How can I use a custom feature selection function in scikit-learn's `pipeline`

I just want to post my solution for completeness, and maybe it is useful to one or the other:

class ColumnExtractor(object):

    def transform(self, X):
        cols = X[:,2:4] # column 3 and 4 are "extracted"
        return cols

    def fit(self, X, y=None):
        return self

Then, it can be used in the Pipeline like so:

clf = Pipeline(steps=[
    ('scaler', StandardScaler()),
    ('reduce_dim', ColumnExtractor()),           
    ('classification', GaussianNB())   
    ])

EDIT: General solution

And for a more general solution ,if you want to select and stack multiple columns, you can basically use the following Class as follows:

import numpy as np

class ColumnExtractor(object):

    def __init__(self, cols):
        self.cols = cols

    def transform(self, X):
        col_list = []
        for c in self.cols:
            col_list.append(X[:, c:c+1])
        return np.concatenate(col_list, axis=1)
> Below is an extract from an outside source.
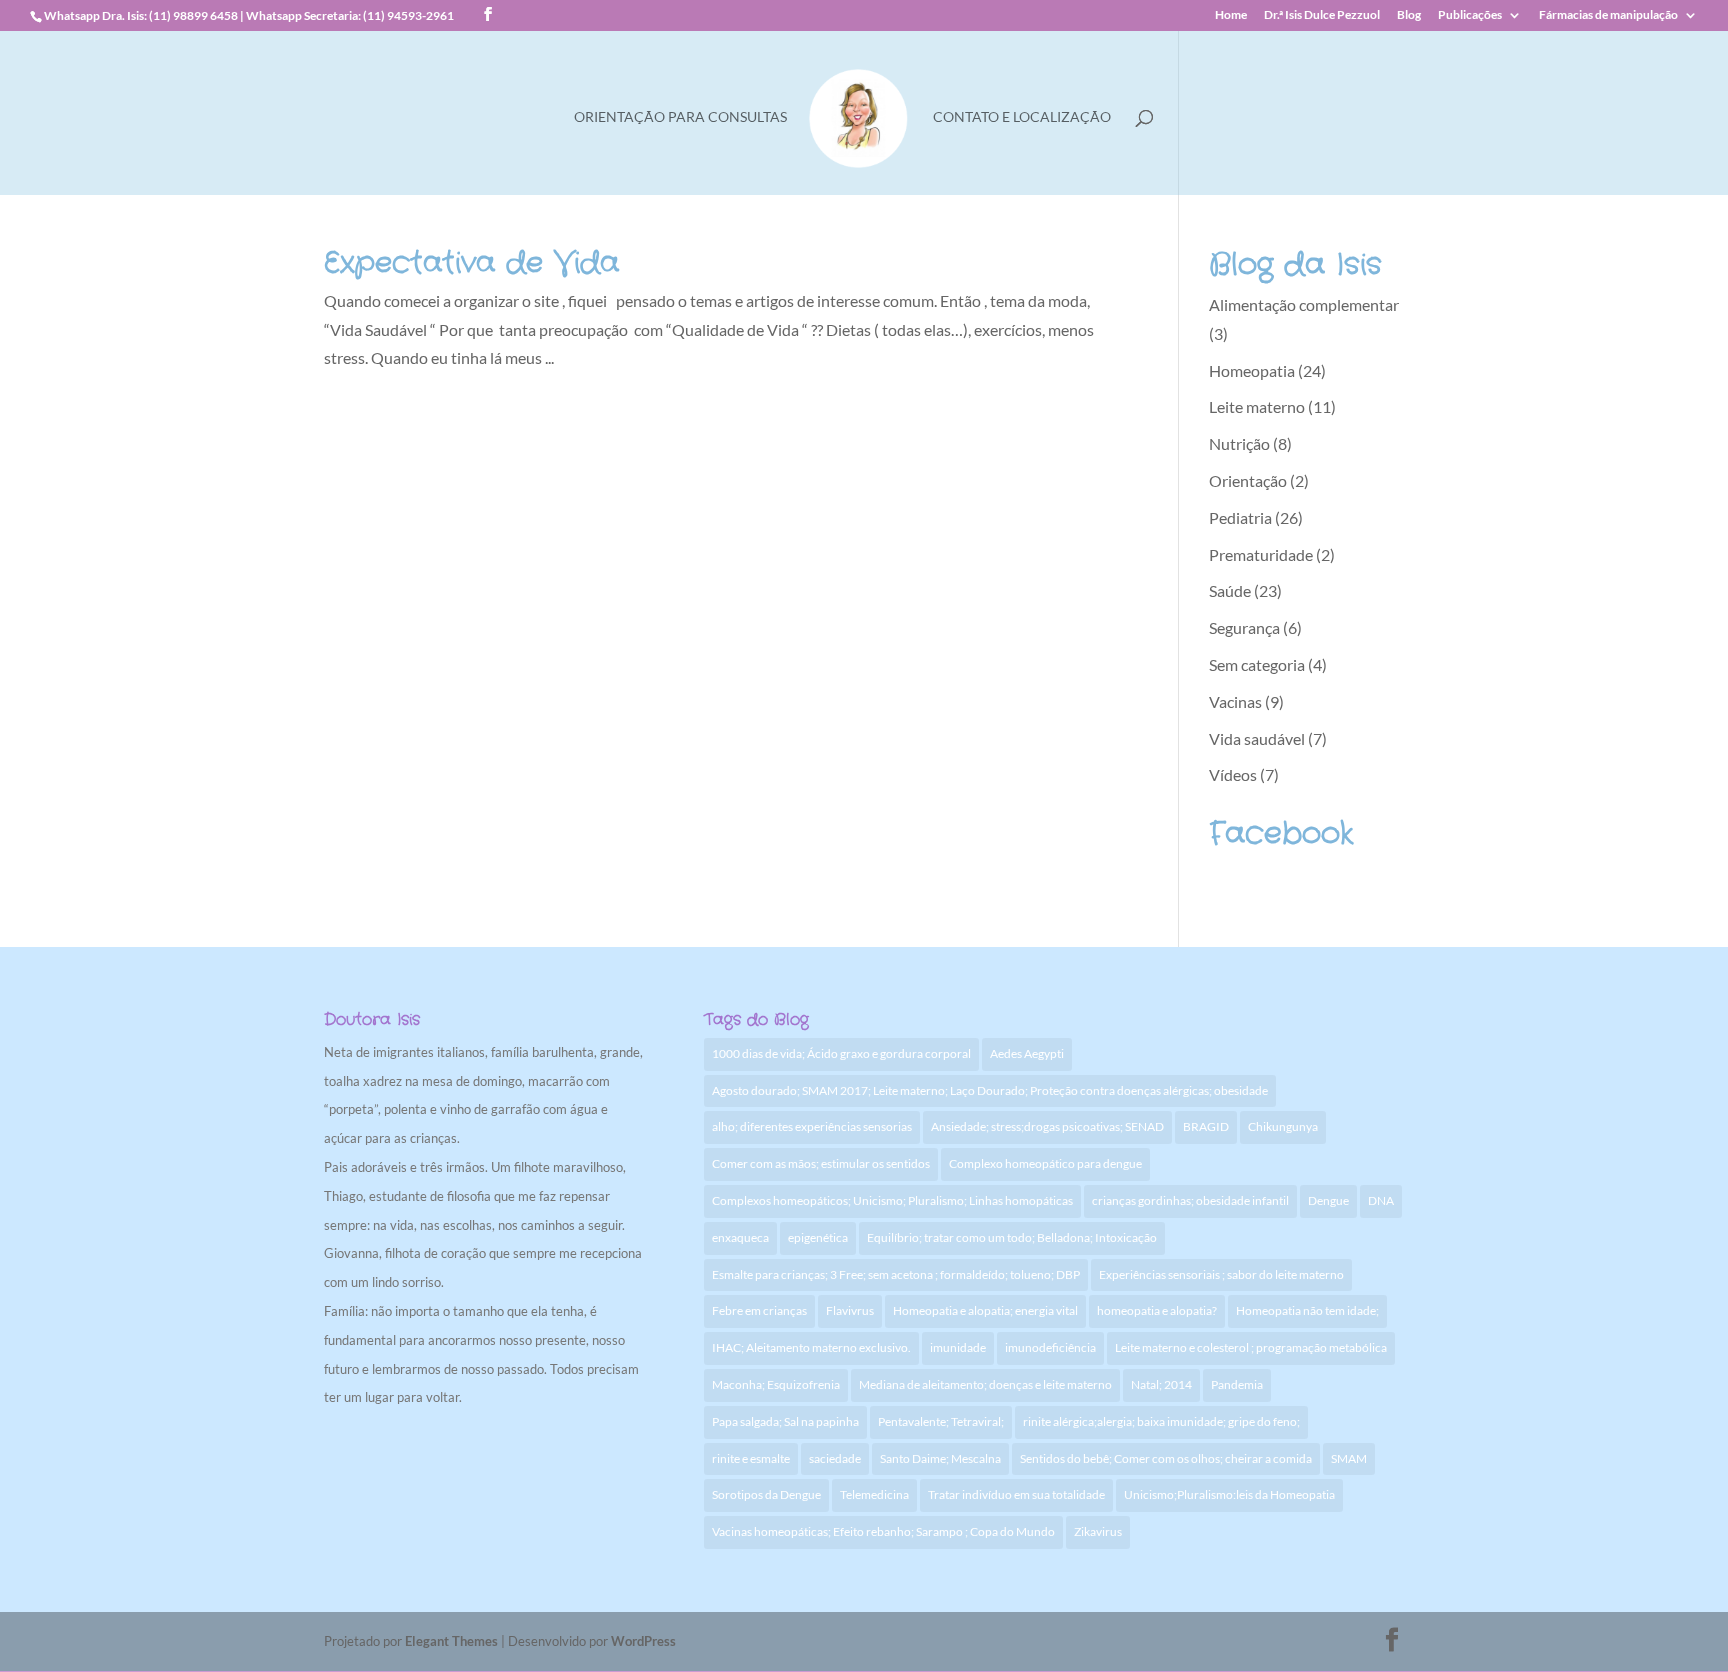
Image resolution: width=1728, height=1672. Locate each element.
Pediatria (1240, 517)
    def fit(self, X, y=None):
        return self

    clf = Pipeline(steps=[
    ('scaler', StandardScaler()),
    ('dim_red', ColumnExtractor(cols=(1,3))),   # selects the second and 4th column      
    ('classification', GaussianNB())   
    ])

Adding on Sebastian Raschka's and eickenberg's answers, the requirements a transformer object should hold are specified in scikit-learn's documentation.
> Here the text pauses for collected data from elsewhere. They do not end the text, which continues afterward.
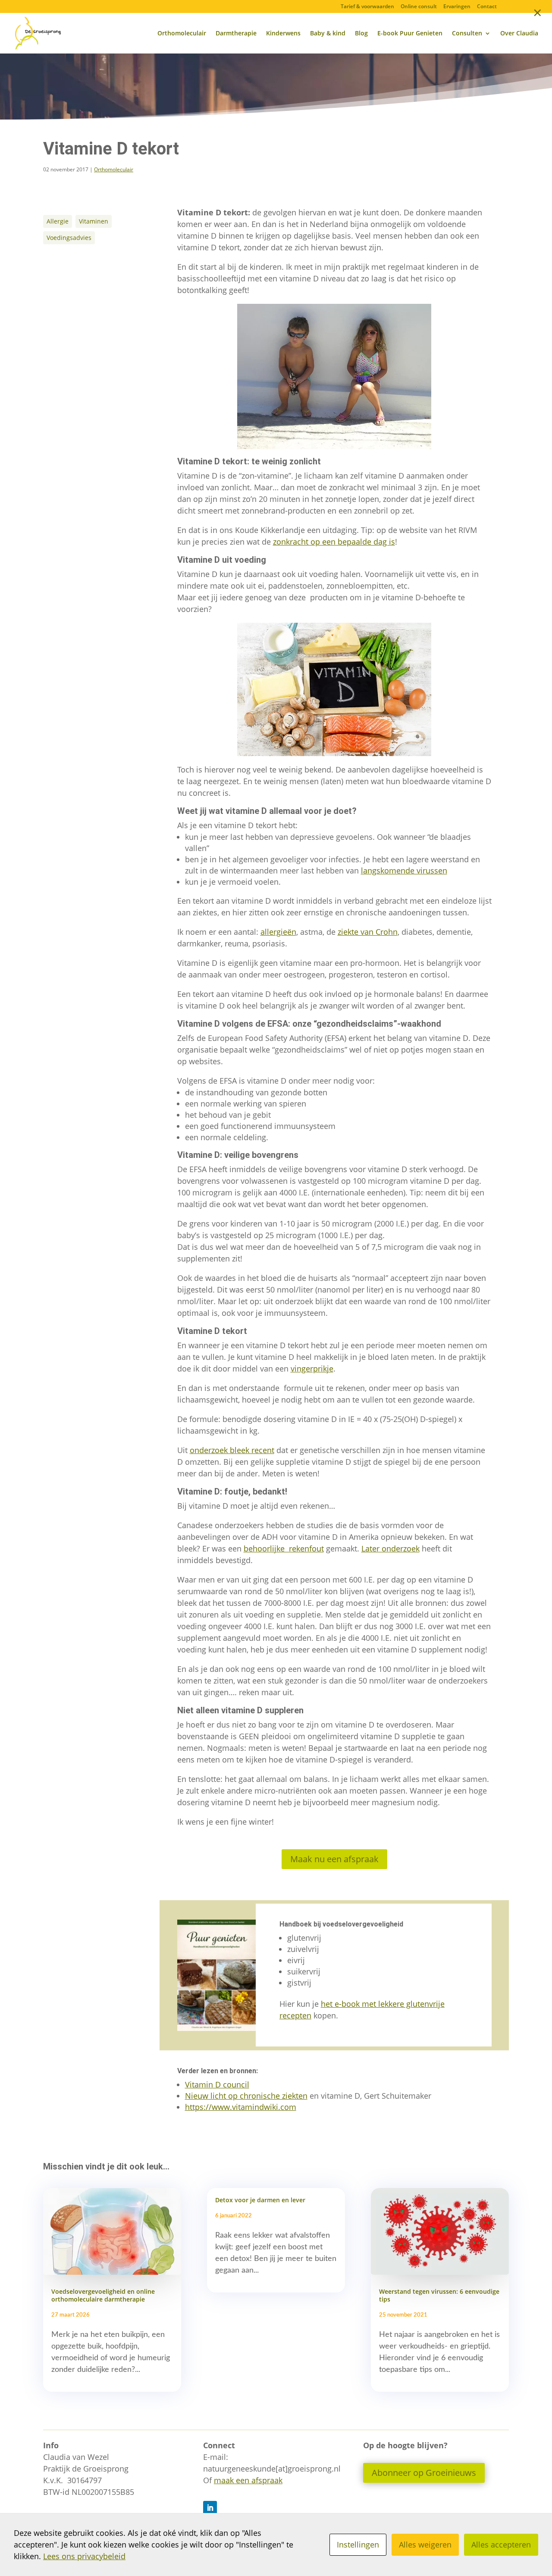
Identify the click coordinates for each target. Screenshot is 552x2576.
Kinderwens (283, 33)
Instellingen (358, 2544)
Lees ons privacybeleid (84, 2556)
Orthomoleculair (181, 33)
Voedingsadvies (69, 237)
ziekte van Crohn (368, 932)
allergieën (278, 932)
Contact (487, 7)
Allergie (58, 221)
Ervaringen (456, 7)
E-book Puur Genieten (409, 33)
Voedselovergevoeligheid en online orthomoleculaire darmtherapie (103, 2295)
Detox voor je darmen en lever (260, 2200)
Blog (361, 33)
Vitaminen (93, 221)
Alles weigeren (425, 2544)
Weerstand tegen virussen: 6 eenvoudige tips (439, 2295)
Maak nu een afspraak (334, 1859)
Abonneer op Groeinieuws (424, 2472)
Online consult (419, 7)
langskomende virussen (404, 870)
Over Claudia (519, 33)
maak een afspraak (248, 2480)
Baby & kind (327, 33)
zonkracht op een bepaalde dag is (334, 541)
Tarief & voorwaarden (367, 7)
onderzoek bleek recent (232, 1450)
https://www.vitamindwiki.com (240, 2107)
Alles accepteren (501, 2544)
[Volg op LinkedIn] (210, 2508)
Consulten (467, 33)
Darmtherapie (236, 33)
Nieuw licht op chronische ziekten (246, 2095)
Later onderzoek (390, 1548)
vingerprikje (312, 1368)
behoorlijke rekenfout (284, 1548)
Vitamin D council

There are several more requirements than just having fit and transform, if you want the estimator to usable in parameter estimation, such as implementing set_params.


If you want to use the Pipeline object, then yes, the clean way is to write a transformer object. The dirty way to do this is

select_3_and_4.transform = select_3_and_4.__call__
select_3_and_4.fit = lambda x: select_3_and_4

and use select_3_and_4 as you had it in your pipeline. You can evidently also write a class.
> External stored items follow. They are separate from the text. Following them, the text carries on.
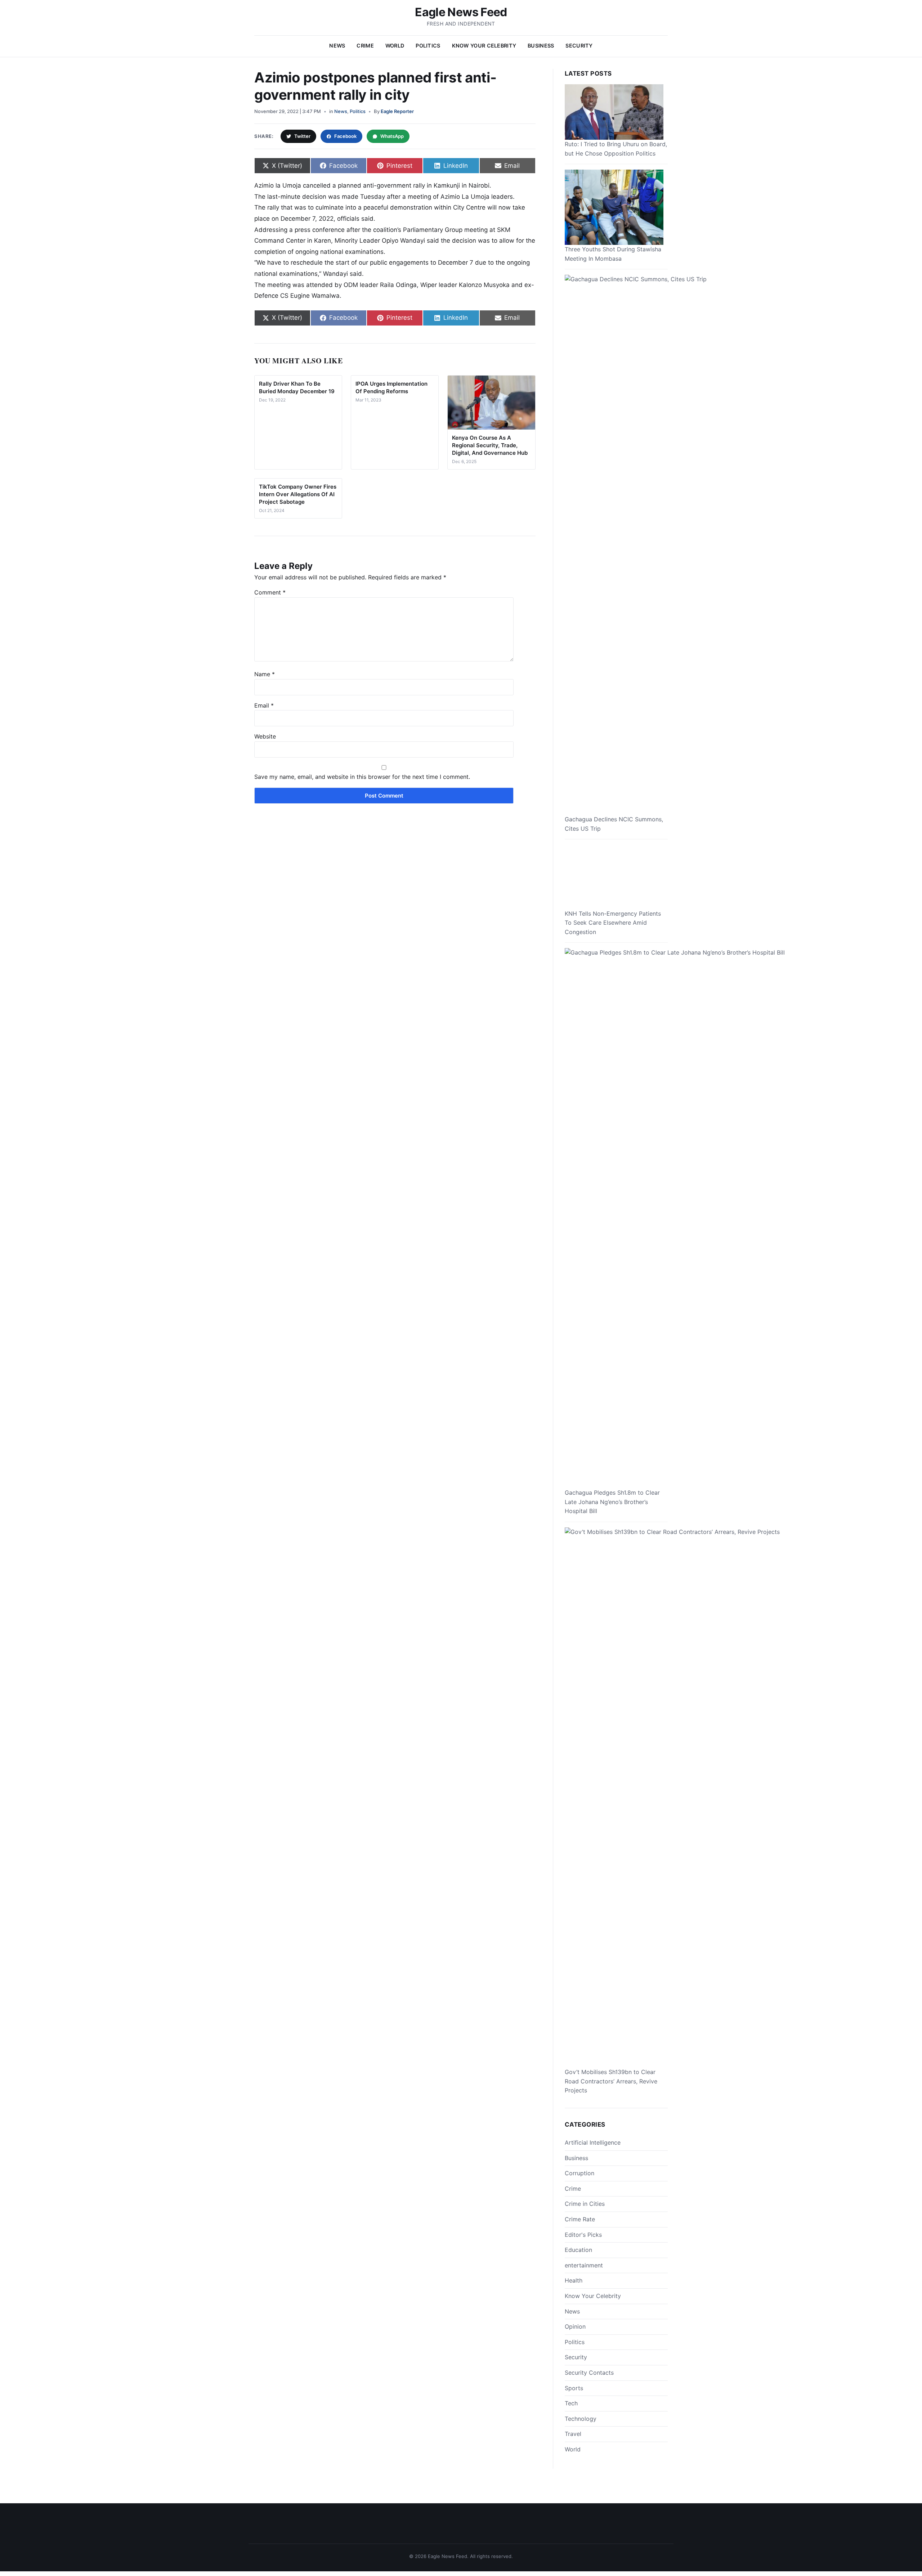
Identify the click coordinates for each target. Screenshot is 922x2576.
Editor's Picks (583, 2234)
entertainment (584, 2265)
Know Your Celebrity (484, 45)
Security (578, 45)
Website (265, 736)
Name (264, 674)
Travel (573, 2433)
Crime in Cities (585, 2203)
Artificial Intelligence (593, 2142)
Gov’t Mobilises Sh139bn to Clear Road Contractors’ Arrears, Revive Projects (611, 2081)
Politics (428, 45)
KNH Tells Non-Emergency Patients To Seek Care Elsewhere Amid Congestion (613, 922)
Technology (580, 2418)
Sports (574, 2388)
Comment (270, 592)
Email (264, 705)
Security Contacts (589, 2372)
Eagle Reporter (397, 111)
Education (578, 2249)
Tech (571, 2403)
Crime (365, 45)
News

Otherwise, you could also just give X_train[:, 2:4] to your pipeline if you know that the other features are irrelevant.

Data driven feature selection tools are maybe off-topic, but always useful: Check e.g. sklearn.feature_selection.SelectKBest using sklearn.feature_selection.f_classif or sklearn.feature_selection.f_regression with e.g. k=2 in your case.